Vivre, lutter contre le malheur avec la seule arme que nous avons à notre disposition, la puissance de créer.

« je ne puis pas moi souffrant me passer de quelque chose plus grand que moi, qui est ma vie, la puissance de créer… » Van Gogh

Les images de la flèche ou du javelot ou encore mieux de la graine comme dans cette magnifique poésie ou dans celle de Maître Eckhart, Grain de Sénevé, coïncident avec ces vers d’Henry Bauchau ;

Dans le champs du malheur
Planter une objection

Quatorze

« Pour un homme d’humeur sombre, cela fait parfois du bien de se promener sur la plage nue et de regarder la mer grise-vert, couverte de longues traînées de vagues. Mais s’il a besoin de quelque chose de grand, d’infini, – de quelque chose qui lui révèle la présence de Dieu – il n’a pas besoin d’aller chercher si loin; j’ai eu l’impression de voir quelque chose de profond, de plus immense et de plus grand que l’océan dans les yeux d’un petit enfant qui se réveille le matin et pousse des cris de joie parce que la lumière du soleil inonde son berceau. S’il existe sur terre un rayon d’en haut, c’est là qu’on peut le découvrir. »

Vincent Van Gogh
Lettres à Théo, 242N, p 241 Gallimard, l’imaginaire.

Deuxième citation de Van Gogh en quatorze articles, ça n’est pas beaucoup. Je pourrais lui consacrer tous les articles de mon blog chaque jour pendant dix ans à l’écrivain Van Gogh que ça ne serait pas assez. Pour ce qui est du peintre, tout a été dit et redit. Ça surprends parfois d’employer ce terme, écrivain, pour quelqu’un qui n’a rien écrit d’autre que des lettres. C’est pourtant bien les mots d’un écrivain que j’ai recopié. Je suis incapable d’expliquer pourquoi c’est un écrivain. Je ne sais pas ce que c’est qu’un écrivain, en tout cas être écrivain, ça ne se résume pas à écrire des romans et les publier. Il y a des romans qui ne sont pas des livres d’écrivains. Ma grand-mère quand elle avait débarrassé et lavé la table du petit-déjeuner, quand elle avait passé un coup de torchon sur le lino pour qu’il sèche plus vite et qu’elle s’installait pour écrire à sa sœur, elle s’apprêtait à être écrivaine. Elle l’était quand le crayon en main, le papier à lettre devant elle, elle regardait pensivement par la fenêtre en cherchant les mots qu’elle poserait bientôt sur la feuille. Elle n’avait pas encore noircit la page qu’elle était déjà écrivaine. Elle était écrivaine parce que les mots qu’elle cherchait alors devenaient plus importants que sa vie.
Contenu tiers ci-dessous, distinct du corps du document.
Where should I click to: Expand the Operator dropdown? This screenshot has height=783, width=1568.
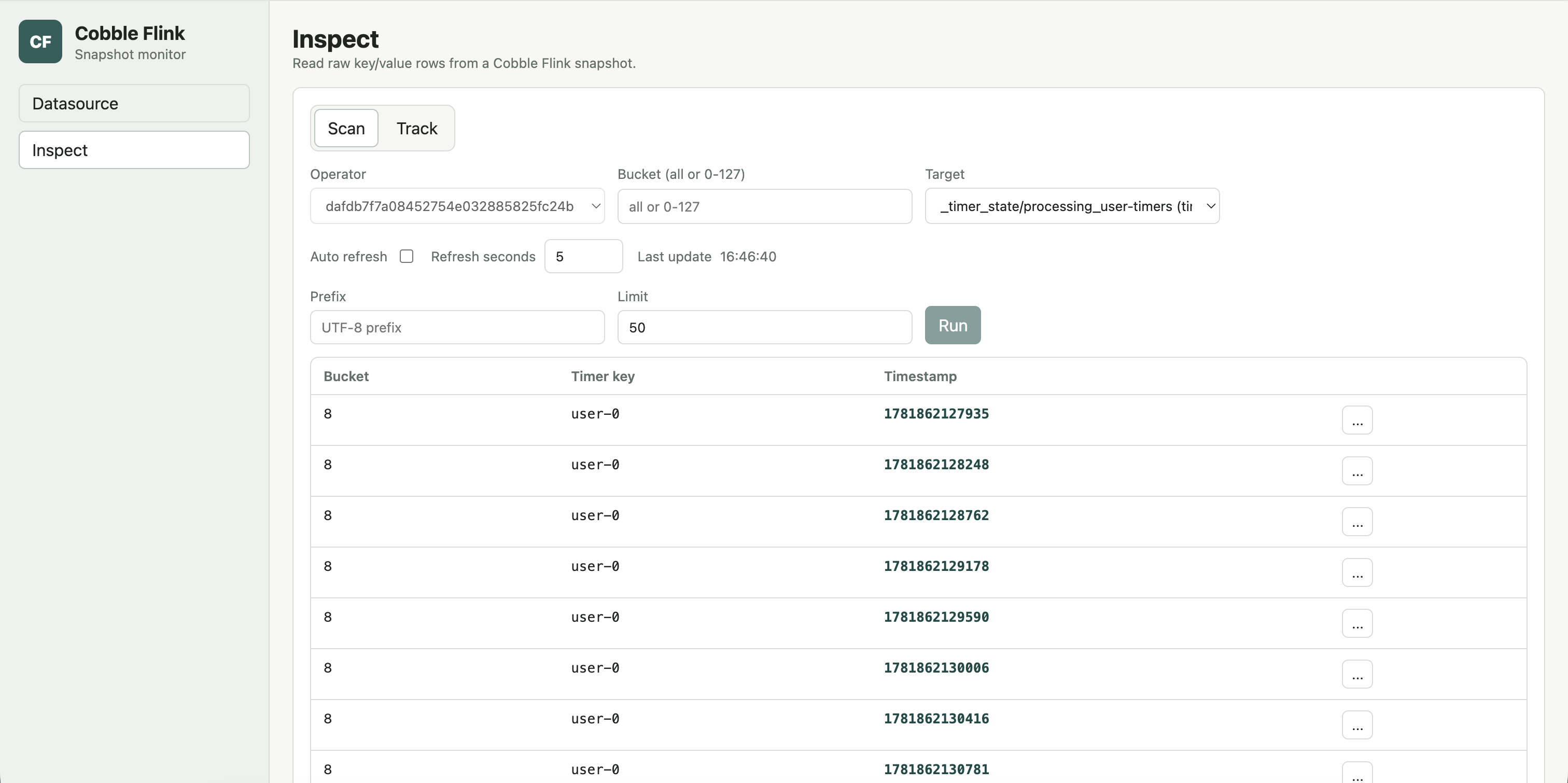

Elle était écrivaine parce qu’en cherchant des mots à envoyer à sa sœur, elle en oubliait sa souffrance d’avoir perdu un enfant, un petit enfant qui lui faisait peut-être croire aussi à Dieu quand il se réveillait le matin et qu’il poussait des cris de joie en la voyant lui tendre ses bras. Des bras tendus pour pouvoir le serrer fort contre sa poitrine et le dévorer de baisers dans le cou. À moins qu’elle était écrivaine pour l’inverse, parce ce que dans ses pensées elle retrouvait l’enfant qu’elle avait tant aimé, qu’elle aimait encore. Elle était écrivaine parce que nous n’étions plus là, parce qu’elle était seule avec elle-même. Voilà, j’ai trouvé, ces mots de Van Gogh sont les mots d’un homme seul avec lui-même, ce sont des mots d’écrivain.